Just over a week ago, HP reported fiscal 2011 results of non-GAAP net revenue of $127.4 billion, with the Enterprise Servers, Storage and Networking group up almost 10% year-over-year to $22,241 billion. The storage portfolio showed revenue growth of 4% year over year.

As part of its storage news, the company is announcing the HP B6200 StoreOnce Backup System, the "industry’s fastest large-scale deduplication appliance at 28 Tbytes per hour," with more than three times the rate of competing systems and able to eliminate multiple backed-up versions of the same information, lowering storage capacity requirements by up to 95% and delivering rapid data recovery without impacting daily workflow. The new Data Protector software integrates the HP Labs StoreOnce deduplication engine to deliver data backup for smaller IT environments.

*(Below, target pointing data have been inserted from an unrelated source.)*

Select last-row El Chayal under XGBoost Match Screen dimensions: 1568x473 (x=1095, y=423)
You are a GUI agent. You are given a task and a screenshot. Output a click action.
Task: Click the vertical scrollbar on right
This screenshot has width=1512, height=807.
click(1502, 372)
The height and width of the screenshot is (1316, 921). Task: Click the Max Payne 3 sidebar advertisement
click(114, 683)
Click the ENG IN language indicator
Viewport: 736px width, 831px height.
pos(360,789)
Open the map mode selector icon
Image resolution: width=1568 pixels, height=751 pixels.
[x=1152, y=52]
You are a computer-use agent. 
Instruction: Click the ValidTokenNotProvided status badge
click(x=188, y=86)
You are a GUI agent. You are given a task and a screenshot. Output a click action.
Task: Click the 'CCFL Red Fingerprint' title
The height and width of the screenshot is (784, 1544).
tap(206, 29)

Targeted at midsize clients, the X5000 G2 Network Storage System, designed by HP and Microsoft, can support over 10,000 users on a single system and can be expanded to more than 100 Tbytes of capacity. The B6200 StoreOnce 48-Tbyte Backup System is available with a list price starting at $250,000. The X5000 G2 starts at $30,229.

HP hasn't been doing much in data deduplication, says Arun Taneja, founder, president and consulting analyst, Taneja. He says HP announced StoreOnce for the low end of the market but didn't really push it, and seemed to be waiting for tomorrow, waiting for the major event. This is it.

"HP has arrived, at least on the strategy part, and they have arrived big time." EMC was first to market and has shipped a ton of product, but it has a variety of products and has been inconsistent, says Taneja. HP is late to the market, but for the first time it has product that can compete with EMC across the board with better performance and better scalability. "I think it is a major event for HP. Large enterprises will for the first time have an option. We'll see how aggressively they will compete with EMC."

Lauren Whitehouse, senior analyst, Enterprise Strategy Group (ESG), likes the HP approach. "First, they have a modular approach to deduplication … one algorithm applied in backup hardware and software [and, in the future, it can be applied to primary storage systems]. This is not unlike Symantec’s current strategy. The beauty of that is that it allows users to decide how best to apply deduplication to meet performance requirements per workload, and it’s interchangeable. Down the road, it could mean the difference between a cumbersome transfer process and a streamlined one. Data won’t have to be rehydrated and re-deduplicated as it moves from one storage system to the next."